Il Tribunale dei Ministri di Catania che ha chiesto l’autorizzazione a procedere (qui l’atto integrale http://www.senato.it/service/PDF/PDFServer/BGT/1097913.pdf), contesta a Salvini di aver proibito agli uffici del suo Ministero, per otto giorni (dal 17 al 25 agosto del 2018), di rispondere alla richiesta della nave italiana Diciotti di indicare un POS (place of safety), il termine tecnico per definire il luogo dove portare 177 migranti salvati in mare il 16 agosto dello scorso anno. Secondo i giudici, essendo l’indicazione del POS un atto dovuto ai sensi delle Convenzioni Internazionali che vincolano l’Italia, il diniego di fornirlo da parte di Salvini, avrebbe integrato un sequestro di persona, avendo avuto l’effetto di bloccare illegittimamente i migranti per otto giorni a bordo della nave, in un caldo infernale e in condizioni sanitarie precarie.

Non entro nel merito della questione “sequestro sì-sequestro no”. Quello  spetta alla magistratura.

Il punto è un altro: Salvini dice che quella del Tribunale sarebbe un’invasione di campo, perché i suoi comportamenti rientrerebbero tra gli “atti politici”, per loro natura non sindacabili da parte della magistratura.

È totalmente falso. Come spiega bene la richiesta Tribunale di Catania (pagg. 43 e ss.), nel nostro sistema si considerano ”atti politici” insindacabili, solo le decisioni discrezionali, aventi effetti generali, che non incidono su un caso specifico e non ledono i diritti di persone determinate. Nel caso della Diciotti, invece, se i fatti fossero accertati, ci troveremmo di fronte a un atto dovuto e non discrezionale (l’indicazione del POS è imposta dalle convenzioni internazionali), lesivo dei diritti di specifici individui (i migranti bloccati sulla nave).

Gli atti politici non possono prevalere sui diritti fondamentali come la libertà personale. Salvini non aveva alcun potere “politico” di negare il POS e la magistratura ha quindi tutto il diritto di intervenire. Non c’è stata alcuna invasione di campo.
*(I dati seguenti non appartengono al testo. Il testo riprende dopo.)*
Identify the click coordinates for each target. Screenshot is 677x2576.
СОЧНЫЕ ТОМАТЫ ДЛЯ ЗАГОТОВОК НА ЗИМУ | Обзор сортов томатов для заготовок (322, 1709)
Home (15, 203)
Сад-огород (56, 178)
E anche la difesa di Conte e di vari altri membri del Governo (oggi la Ministra Trenta) secondo i quali la decisione di Salvini sulla Diciotti sarebbe stata condivisa da tutto il Governo è una fandonia. Il Consiglio dei Ministri in quei giorni non si è mai riunito, se non per affrontare il caso del ponte Morandi.

Nonostante ciò, come ammette lo stesso Tribunale, il Senato potrà comunque negare l’autorizzazione, su basi strettamente politiche, se riterrà che il Ministro abbia agito “per la tutela di un interesse dello Stato costituzionalmente rilevante ovvero per il perseguimento di un preminente  interesse pubblico nell’esercizio della funzione di Governo”.

E qui sarà interessante vedere cosa faranno i Cinquestelle, che da sempre sostengono che i politici vanno trattati come i normali cittadini e che ogni privilegio o immunità va abolito. Il Movimento ha già tradito quasi tutti i suoi (presunti) principi fondanti. Se dovesse votare contro l’autorizzazione a procedere, confermerebbe definitivamente di aver venduto l’anima per qualche poltrona.